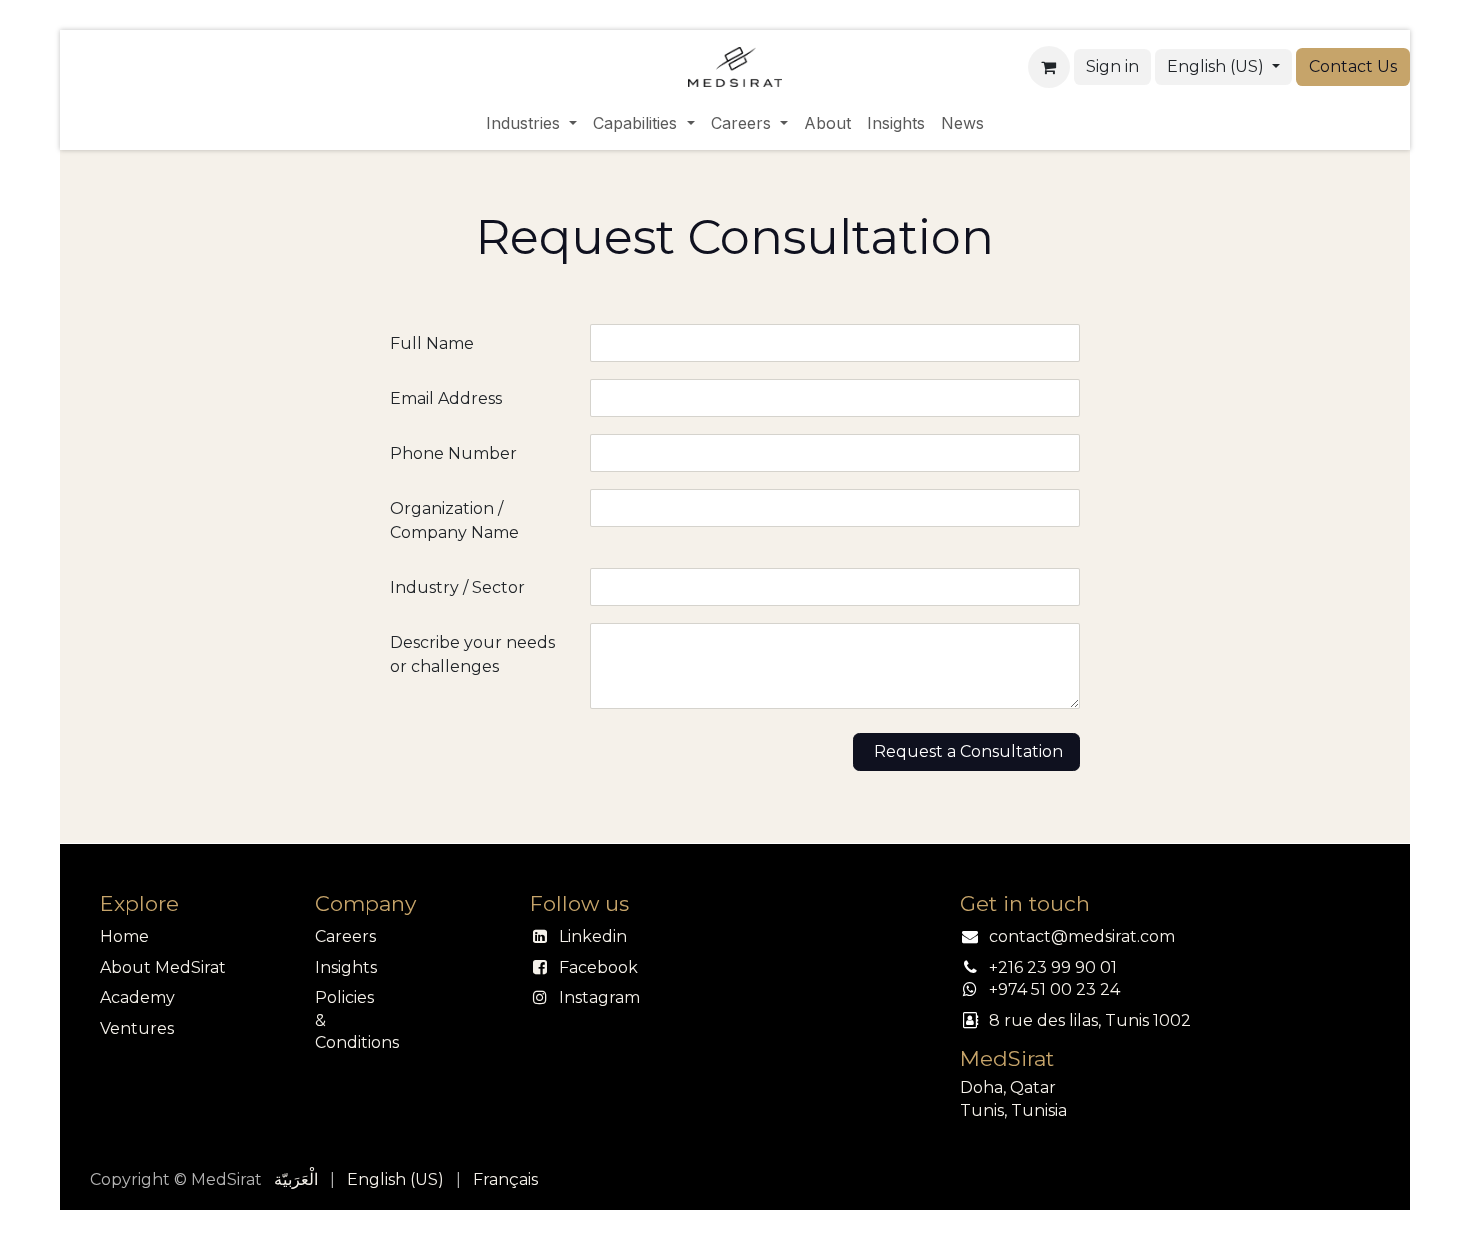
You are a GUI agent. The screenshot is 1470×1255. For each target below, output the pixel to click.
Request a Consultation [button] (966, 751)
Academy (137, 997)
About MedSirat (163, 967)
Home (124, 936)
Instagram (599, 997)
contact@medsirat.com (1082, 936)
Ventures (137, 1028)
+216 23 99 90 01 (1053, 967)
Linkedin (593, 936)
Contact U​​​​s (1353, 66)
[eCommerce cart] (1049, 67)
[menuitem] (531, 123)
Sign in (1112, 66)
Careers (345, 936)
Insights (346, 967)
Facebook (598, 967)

——

PROBLEM :: Quote exactly and only the lines from the one holding "Home (124, 936)" through the end of the data.

SOLUTION ::
Home (124, 936)
Instagram (599, 997)
contact@medsirat.com (1082, 936)
Ventures (137, 1028)
+216 23 99 90 01 (1053, 967)
Linkedin (593, 936)
Contact U​​​​s (1353, 66)
[eCommerce cart] (1049, 67)
[menuitem] (531, 123)
Sign in (1112, 66)
Careers (345, 936)
Insights (346, 967)
Facebook (598, 967)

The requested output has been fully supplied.